Tuesday, 9 August 2011

PSC 15mm Panzer IV Part One

Well I thought it about time I added something to the Blog. Just don't seem to have found time with this and that going on, real life etc etc. Anyway, I've been slowly but surely putting together a PSC 15mm Panzer IV with a view to reviewing it.......so here we go.
The packaging states that the model can be made up as a variety of different marks of the tank. This makes perfect sense when you think this is what the Germans were doing with the real thing throughout WW2.
It is stated that the kit makes up the Mk.F1, F2, G & H models of Panzer IV. I see on a number of Blogs there has already been some debate on this....so I don't plan to add to this other than to give a quick overview on what I know to be the differences between these marks of tank.
  • Difference between F1 and F2 - simply the new long barrelled 75mm gun instead of the old shorter one!
  • Difference between F2 & G - Vision ports eliminated from turret, new muzzle brake, means of swapping coolant between vehicles, possible smoke dischargers on turret and addition of Schurzen plates.
  • Difference between G & H - new external air filters and single piece commander's hatch.
This last fact is where the "Rivet Counters" have homed in on the PSC model as it only includes split hatches (open and closed). To be honest if that's all that's "wrong" who cares? I bet if you trawl through the archives at Bovington long enough you'll find a picture of an early Mk.H with a split hatch!
Once again, there's a single sheet set of instructions included - which I have to say are barely adequate without additional reference material. I guess it's all part of the "Simple to Assembe Wargame Vehicle" thing - i.e. make the instructions look as simple as possible so you don't put them off? But personally I'd have liked to see a bit more detail.
All the parts for each AFV are moulded on a single sprue in light green polystyrene. Detail is very good though there is a little flash on some of the finer parts.

There are five sprues plus one instruction sheet in each box.
The main areas of flash are the supports for the turret and hull Schurzen plates. Nothing that cannot be easily tackled with a sharp craft knife.

One thing with a simple exploded diagram as an assembly instruction is that you can choose your own building order. I decided I'd try and assembly the vehicle in three sub-assemblies to ease painting.
  1. Lower hull and running gear
  2. Upper hull
  3. Turret
I'd plan to paint the Hull Schurzen and tracks separately and then assembly everything before camouflaging at the end.

The lower hull comes complete and just needs the pre-moulded running gear gluing on each side. There are separate Rear Idler and Drive Sprocket outer wheels to be added. These glue in shaped holes so you cannot have them the wrong way round. The outer edge of the Drive Sprocket lacks teeth ready to accept the tracks. See Below.
Above are the upper hull parts separated from the sprue.
Now this is where the lack of detail on the instructions starts to bite..... What is the piece left over in the photo above?
Well it's the MkH's external air filters! and they go here. See above.

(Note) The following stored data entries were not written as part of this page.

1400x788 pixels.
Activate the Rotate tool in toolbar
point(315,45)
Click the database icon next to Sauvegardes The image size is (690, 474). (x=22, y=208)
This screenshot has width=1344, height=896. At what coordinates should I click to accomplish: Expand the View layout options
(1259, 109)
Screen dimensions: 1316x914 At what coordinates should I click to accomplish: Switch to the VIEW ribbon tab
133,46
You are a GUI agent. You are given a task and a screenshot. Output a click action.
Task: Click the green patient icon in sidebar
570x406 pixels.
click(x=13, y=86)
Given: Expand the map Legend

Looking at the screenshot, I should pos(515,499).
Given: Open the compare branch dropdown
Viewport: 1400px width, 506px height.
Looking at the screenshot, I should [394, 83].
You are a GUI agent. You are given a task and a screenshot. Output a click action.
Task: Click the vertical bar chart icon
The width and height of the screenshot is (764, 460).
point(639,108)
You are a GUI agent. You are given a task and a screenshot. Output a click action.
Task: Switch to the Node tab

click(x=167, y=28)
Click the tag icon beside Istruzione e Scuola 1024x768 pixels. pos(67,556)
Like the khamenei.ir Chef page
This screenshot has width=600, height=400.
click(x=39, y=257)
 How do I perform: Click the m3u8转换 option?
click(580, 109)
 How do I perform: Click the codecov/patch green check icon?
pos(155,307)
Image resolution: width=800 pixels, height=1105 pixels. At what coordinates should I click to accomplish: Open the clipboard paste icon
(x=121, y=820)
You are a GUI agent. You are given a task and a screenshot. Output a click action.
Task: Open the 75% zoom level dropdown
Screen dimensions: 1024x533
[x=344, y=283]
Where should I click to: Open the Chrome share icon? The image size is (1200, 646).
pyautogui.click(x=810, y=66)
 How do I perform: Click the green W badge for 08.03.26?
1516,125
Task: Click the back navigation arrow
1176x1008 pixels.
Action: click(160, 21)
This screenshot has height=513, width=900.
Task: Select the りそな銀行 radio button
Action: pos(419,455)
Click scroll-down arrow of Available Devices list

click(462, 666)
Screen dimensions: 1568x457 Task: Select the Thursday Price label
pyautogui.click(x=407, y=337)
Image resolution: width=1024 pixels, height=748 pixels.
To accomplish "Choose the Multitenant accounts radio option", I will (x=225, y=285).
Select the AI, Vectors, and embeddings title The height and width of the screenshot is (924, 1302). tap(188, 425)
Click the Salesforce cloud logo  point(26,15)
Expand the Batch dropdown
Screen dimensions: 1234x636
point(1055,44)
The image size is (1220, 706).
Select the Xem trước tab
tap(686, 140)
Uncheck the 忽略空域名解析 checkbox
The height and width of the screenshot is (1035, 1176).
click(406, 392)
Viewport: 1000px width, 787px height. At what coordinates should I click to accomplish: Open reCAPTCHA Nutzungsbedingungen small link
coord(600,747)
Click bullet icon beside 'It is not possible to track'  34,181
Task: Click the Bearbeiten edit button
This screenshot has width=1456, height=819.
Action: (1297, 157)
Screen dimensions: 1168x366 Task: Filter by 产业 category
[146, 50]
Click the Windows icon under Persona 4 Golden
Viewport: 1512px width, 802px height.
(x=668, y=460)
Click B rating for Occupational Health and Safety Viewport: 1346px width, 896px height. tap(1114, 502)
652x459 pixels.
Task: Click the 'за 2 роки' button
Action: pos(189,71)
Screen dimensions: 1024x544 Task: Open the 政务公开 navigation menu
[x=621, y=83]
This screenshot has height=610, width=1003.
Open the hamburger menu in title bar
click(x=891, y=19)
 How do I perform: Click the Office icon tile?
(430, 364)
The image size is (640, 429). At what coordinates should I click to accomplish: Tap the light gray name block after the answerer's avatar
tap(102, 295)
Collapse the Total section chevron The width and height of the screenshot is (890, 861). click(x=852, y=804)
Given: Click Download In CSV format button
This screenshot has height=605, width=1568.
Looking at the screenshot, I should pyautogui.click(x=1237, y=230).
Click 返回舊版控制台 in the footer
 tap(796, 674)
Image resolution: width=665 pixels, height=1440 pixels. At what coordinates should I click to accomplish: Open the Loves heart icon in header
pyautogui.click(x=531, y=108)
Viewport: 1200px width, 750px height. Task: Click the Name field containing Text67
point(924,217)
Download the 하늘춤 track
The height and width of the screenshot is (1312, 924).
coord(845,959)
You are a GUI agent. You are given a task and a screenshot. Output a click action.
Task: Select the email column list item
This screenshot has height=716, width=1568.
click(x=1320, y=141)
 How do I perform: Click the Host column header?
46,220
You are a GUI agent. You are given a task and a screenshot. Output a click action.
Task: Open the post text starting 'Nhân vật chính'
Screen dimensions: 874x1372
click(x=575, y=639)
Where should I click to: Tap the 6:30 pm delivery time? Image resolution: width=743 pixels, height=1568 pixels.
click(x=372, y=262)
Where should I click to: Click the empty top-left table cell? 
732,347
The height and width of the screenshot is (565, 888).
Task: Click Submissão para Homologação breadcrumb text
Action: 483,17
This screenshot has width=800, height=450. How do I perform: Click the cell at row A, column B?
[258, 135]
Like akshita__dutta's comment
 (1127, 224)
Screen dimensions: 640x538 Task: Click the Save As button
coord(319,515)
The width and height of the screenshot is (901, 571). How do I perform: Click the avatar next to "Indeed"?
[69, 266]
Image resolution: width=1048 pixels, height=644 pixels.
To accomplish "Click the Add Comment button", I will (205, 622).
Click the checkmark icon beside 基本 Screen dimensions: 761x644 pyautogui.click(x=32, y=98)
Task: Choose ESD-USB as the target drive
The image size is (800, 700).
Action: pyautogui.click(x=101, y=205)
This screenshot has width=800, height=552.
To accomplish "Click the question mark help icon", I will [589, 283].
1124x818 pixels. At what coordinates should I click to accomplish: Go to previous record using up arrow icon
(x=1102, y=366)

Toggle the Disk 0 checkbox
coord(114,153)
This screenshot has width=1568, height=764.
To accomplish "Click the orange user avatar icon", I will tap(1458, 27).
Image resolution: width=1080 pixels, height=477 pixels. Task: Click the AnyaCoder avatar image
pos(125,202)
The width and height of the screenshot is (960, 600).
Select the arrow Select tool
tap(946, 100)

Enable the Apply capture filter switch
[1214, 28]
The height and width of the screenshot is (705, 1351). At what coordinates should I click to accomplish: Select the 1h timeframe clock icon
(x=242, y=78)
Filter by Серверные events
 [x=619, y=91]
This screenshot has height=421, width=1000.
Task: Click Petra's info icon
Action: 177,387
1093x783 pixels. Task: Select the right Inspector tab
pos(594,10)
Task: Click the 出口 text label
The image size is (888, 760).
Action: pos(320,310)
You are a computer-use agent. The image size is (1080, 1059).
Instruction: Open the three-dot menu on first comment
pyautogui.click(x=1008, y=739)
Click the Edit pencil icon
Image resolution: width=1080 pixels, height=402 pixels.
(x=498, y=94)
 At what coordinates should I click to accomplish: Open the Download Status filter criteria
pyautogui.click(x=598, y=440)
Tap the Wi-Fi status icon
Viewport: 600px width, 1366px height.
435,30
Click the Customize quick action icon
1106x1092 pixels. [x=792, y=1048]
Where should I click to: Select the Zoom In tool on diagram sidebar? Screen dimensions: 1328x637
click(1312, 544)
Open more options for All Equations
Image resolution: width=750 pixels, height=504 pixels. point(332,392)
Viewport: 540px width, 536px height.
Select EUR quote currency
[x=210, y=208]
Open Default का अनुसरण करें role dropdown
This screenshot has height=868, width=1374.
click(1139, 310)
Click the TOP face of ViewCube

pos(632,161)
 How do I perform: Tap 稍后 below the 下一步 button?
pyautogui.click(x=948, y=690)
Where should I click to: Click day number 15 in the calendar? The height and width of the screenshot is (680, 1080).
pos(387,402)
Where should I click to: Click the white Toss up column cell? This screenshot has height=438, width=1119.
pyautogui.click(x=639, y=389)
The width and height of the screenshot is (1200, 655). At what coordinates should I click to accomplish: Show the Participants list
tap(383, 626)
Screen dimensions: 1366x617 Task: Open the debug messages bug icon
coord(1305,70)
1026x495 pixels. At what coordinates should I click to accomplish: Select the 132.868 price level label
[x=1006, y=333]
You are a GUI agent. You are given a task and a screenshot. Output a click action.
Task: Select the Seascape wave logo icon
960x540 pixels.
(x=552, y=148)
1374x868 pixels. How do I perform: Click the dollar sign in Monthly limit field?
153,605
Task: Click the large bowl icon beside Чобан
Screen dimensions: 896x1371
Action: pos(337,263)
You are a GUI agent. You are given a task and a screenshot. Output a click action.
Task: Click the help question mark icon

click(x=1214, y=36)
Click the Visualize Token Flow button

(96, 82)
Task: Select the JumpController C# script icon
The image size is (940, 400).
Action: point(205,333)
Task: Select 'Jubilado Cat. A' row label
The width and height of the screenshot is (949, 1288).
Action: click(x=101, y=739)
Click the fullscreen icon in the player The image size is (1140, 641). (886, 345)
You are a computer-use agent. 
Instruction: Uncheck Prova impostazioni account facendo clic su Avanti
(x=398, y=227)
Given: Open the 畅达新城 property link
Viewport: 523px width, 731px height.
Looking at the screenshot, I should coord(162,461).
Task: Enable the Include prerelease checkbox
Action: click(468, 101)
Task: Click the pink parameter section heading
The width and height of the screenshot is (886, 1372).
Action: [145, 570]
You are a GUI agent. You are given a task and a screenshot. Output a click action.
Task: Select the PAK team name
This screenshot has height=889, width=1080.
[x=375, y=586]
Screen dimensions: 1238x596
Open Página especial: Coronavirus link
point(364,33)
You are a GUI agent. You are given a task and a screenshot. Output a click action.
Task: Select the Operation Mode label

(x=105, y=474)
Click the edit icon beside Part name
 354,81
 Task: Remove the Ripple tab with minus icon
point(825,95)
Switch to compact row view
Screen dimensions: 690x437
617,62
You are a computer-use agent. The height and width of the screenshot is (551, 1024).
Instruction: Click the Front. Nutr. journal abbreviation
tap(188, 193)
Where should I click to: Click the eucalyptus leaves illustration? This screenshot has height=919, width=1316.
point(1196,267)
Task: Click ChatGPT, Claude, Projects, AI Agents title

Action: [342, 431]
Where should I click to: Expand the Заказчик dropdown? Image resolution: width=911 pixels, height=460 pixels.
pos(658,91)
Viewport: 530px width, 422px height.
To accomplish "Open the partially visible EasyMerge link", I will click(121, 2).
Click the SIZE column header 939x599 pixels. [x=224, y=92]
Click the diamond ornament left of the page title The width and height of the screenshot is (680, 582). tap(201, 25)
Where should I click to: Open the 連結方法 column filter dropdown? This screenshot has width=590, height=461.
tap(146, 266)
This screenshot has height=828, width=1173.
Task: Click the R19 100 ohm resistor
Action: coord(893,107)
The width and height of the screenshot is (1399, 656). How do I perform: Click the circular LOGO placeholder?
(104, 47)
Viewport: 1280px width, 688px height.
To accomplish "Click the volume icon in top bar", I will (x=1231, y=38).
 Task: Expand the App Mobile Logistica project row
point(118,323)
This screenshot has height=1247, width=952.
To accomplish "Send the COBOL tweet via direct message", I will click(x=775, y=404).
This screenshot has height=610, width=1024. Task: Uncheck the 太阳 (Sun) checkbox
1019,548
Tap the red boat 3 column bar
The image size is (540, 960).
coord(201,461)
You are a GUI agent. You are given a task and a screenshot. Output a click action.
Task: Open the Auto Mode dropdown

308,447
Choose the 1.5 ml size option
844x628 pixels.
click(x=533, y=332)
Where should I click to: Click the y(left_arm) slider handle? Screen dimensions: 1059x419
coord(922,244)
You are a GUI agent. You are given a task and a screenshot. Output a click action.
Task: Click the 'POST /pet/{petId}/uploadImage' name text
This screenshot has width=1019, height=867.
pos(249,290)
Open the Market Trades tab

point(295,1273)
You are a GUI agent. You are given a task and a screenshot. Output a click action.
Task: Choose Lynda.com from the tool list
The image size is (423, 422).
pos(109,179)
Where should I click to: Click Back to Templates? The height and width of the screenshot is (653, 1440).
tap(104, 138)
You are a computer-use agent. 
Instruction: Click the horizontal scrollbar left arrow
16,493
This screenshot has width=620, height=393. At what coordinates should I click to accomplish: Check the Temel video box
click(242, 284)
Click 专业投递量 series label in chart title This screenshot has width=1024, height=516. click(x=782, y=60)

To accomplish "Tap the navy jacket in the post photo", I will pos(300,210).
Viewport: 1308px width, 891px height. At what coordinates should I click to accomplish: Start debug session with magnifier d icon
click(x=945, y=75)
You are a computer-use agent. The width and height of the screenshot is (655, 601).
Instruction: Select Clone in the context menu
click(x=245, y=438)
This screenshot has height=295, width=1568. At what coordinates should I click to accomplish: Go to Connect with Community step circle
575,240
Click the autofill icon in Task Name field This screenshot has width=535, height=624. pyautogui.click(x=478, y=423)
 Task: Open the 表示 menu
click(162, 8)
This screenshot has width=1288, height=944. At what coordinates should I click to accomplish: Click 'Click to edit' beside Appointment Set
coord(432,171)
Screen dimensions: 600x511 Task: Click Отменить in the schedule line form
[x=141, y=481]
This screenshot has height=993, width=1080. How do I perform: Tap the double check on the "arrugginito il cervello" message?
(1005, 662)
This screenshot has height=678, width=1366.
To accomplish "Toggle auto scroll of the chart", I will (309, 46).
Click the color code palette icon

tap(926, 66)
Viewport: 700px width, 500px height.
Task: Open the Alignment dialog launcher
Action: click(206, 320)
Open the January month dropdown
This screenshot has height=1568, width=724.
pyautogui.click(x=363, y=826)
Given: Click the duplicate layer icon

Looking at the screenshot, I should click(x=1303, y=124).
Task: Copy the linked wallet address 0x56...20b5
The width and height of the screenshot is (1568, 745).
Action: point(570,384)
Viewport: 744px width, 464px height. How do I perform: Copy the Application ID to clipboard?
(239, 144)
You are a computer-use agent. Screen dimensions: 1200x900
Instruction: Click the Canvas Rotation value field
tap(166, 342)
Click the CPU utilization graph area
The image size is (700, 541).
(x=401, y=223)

There are a number of extras you can add to individualise your model if you wish. These include two spare road wheels in a bracket (to fix on left hull side), two loose spare wheels (rear deck if you like ?), a tool box and two Jerry cans - the last three items should be positioned with care or you won't fit the Schurzen plates. Best added at the very end.

It's time for a break now.....Part Two to follow.


  1. Outer drive sprockets really should be glued on after the tracks are put on. Much easier. Weakness of the instructions, there. Good write up.

  2. Many thanks for this walkthrough. I recently picked up a set of these Panzer IVs and the placement of the air filters had me stumped.
    I looked at a couple of youtube assemblies but your blog was the only one that made mention of the air filter.